POSTNATAL ROSIGLITAZONE ADMINISTRATION TO NEONATAL RAT PUPS DOES NOT ALTER THE ADULT METABOLIC PHENOTYPE

We have previously shown that systemically administered Rosiglitazone (RGZ), a PPARγ agonist, up to 7 days of life significantly enhances lung maturation without affecting serum electrolytes, blood glucose, blood gases and serum lipid profile in the newborn period. However, whether this intervention in early neonatal life alters the adult metabolic phenotype is not known. Newborn Sprague Dawley rats were given either saline or RGZ (0.3 – 3 mg/kg BW) i.p. from postnatal day 1 to 7. Pups were allowed to breast feed ad lib and then weaned to rat chow on postnatal day 21. Following standard methods, glucose and insulin tolerance tests were performed at 14 wks of age. To assess the effects of early RGZ administration on glucose and fatty acid synthesis, deuterium labeling studies were performed.
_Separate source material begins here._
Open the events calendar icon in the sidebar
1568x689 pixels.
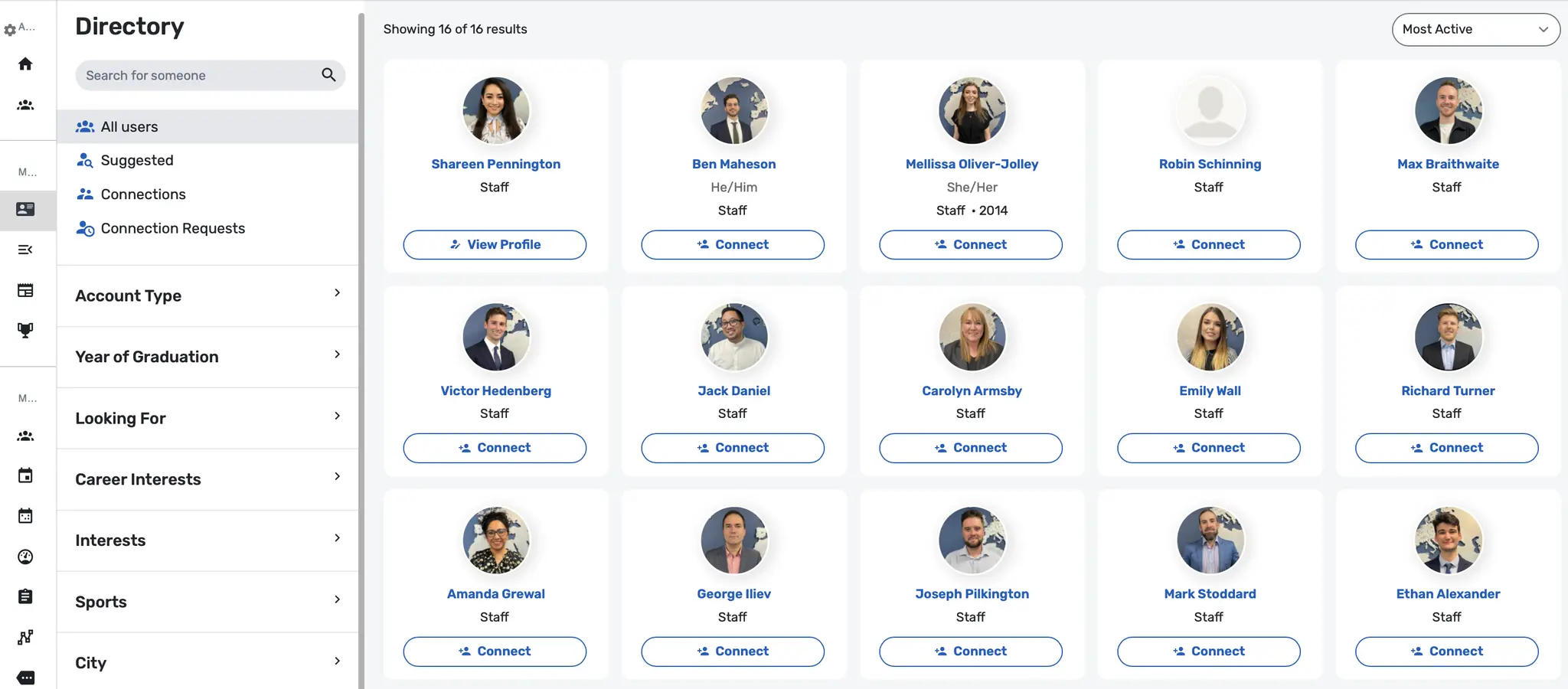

Animals were sacrificed, following which serum and tissues (skeletal muscle, liver, lung, brown and white fat) were collected for the expression of adipogenic differentiaton markers by Western blotting. There was no effect of early postnatal RGZ administration on BW, glucose or insulin tolerance, serum cholesterol and triglyceride levels, or triglyceride and fatty acid synthesis in both males and females. Treatment with the PPARγ agonist RGZ in early neonatal life does not alter developmental metabolic programming, and does not lead to an altered metabolic phenotype in the adult. Grant Support: NIH (HL75405, HD51857, HD058948).